Both rooftop and large-scale solar are growing rapidly. Global PV capacity reached 1.6TW by 2024, with utility-scale levelised costs falling to $20–40/MWh in sunny locations—often cheaper than building new coal power stations.
When and where do solar panels work best?
Solar panels generate more electricity when they receive strong direct sunlight, but they still produce power on bright cloudy days from diffuse skylight.
Key performance factors:
| Factor | Impact |
|---|---|
| Location/climate | Sunnier regions produce more per panel. UK: 900–1,100 kWh/kW/year. California: 1,800–2,200 kWh/kW/year. |
| Orientation | South-facing roofs (northern hemisphere) capture most energy. East/west yields 10–20% less but spreads generation across the day. |
| Tilt angle | 30–40° tilt optimal in the UK for annual yield. |
| Shading | Trees, chimneys, nearby buildings can reduce output by 20–80% depending on severity. |
Solar panels don’t need hot weather—they rely on light energy, not heat. In fact, very high temperatures slightly reduce efficiency (about 0.3–0.5% per degree above 25°C). Cool, sunny days often deliver peak performance.
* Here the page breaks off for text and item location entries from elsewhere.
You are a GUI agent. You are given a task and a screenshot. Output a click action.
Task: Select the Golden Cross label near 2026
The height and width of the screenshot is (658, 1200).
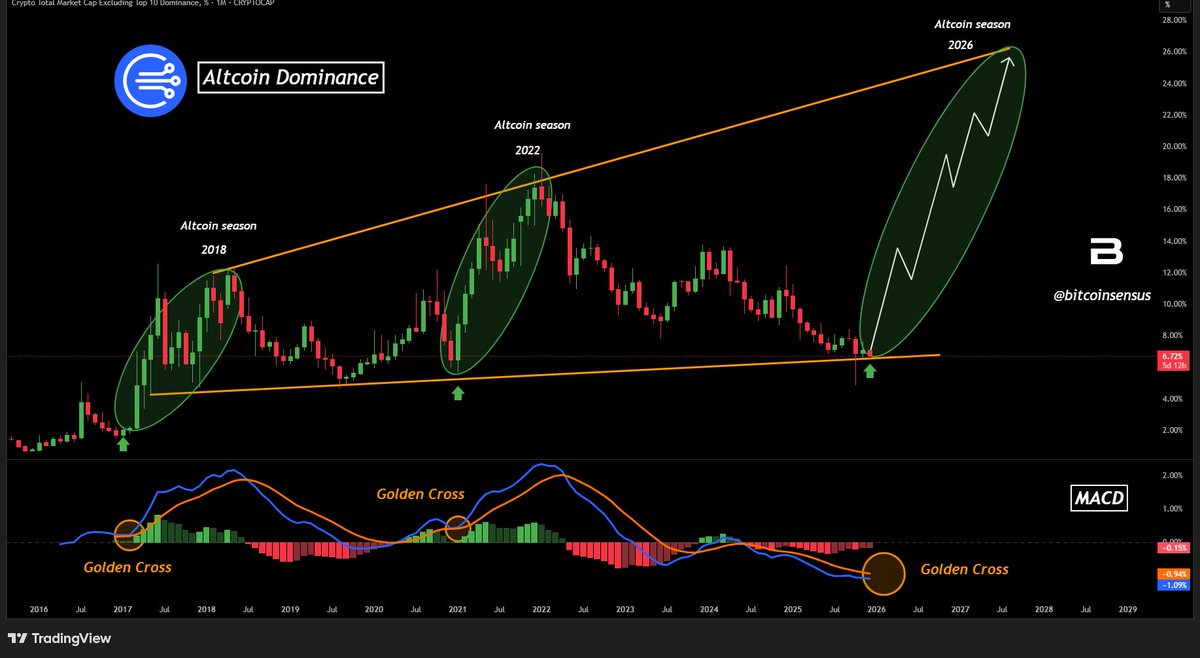[963, 569]
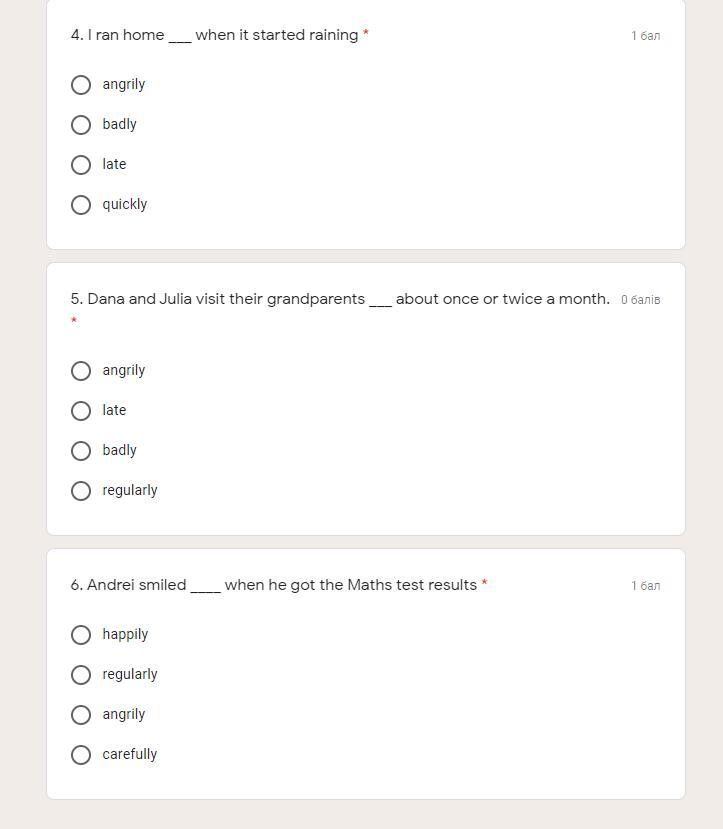The width and height of the screenshot is (723, 829).
Task: Click the '0 балів' points label
Action: point(640,300)
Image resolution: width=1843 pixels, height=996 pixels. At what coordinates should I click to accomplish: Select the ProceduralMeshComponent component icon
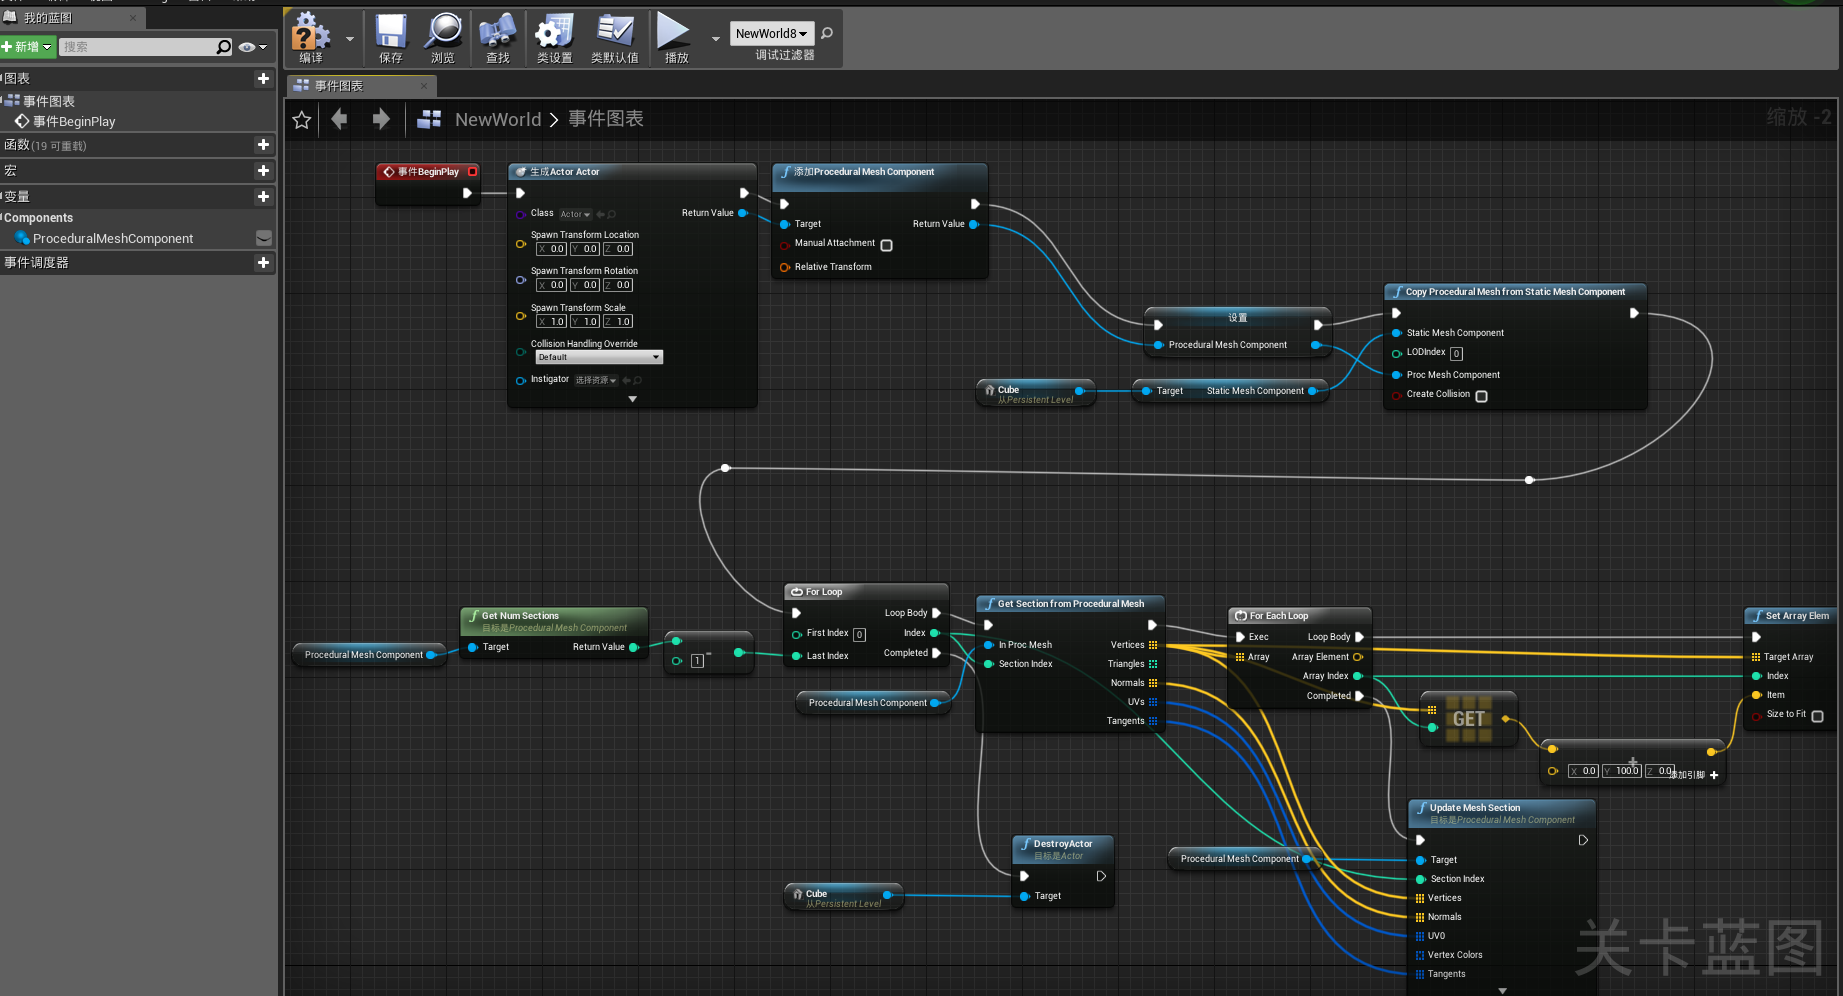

Modern panels still generate 10–20% of their rated output on overcast days. Even Germany, not known for abundant sunshine, has over 80GW of installed solar capacity and leads Europe in solar generation.
Why using solar to generate electricity matters
Solar power systems offer compelling environmental and financial benefits. Once installed, panels produce electricity with near-zero emissions, directly reducing your carbon footprint and dependence on fossil fuels.
Long-term value:
- Modern panels last 25–30 years with warranties guaranteeing 80–85% output after 25 years
- Energy payback period: 1–2 years in most locations—after that, all electricity is “free” from an environmental standpoint
- Bill savings of 50–70% are typical for well-sized residential systems
Manufacturing and transporting panels does involve some emissions and resource use. However, lifecycle carbon footprint sits at 20–50g CO₂/kWh—far below coal’s 800–1,000g CO₂/kWh. Recycling technologies recovering 95% of glass, 90% of aluminium, and 85% of silicon are also improving.
Understanding how solar panels generate electricity helps you see why this technology sits at the heart of future clean energy systems. Whether you install solar panels on your roof or support solar farms through your electricity supplier, every kilowatt-hour of renewable energy generated displaces electricity from polluting sources.
Solar PV is projected to supply 20–30% of global electricity by 2030, making it one of the most crucial parts of the transition away from fossil fuels.
If you’re considering a solar panel installation for your home or business, start by assessing your roof orientation, checking local incentives, and requesting quotes from certified installers to understand what solar can do for you.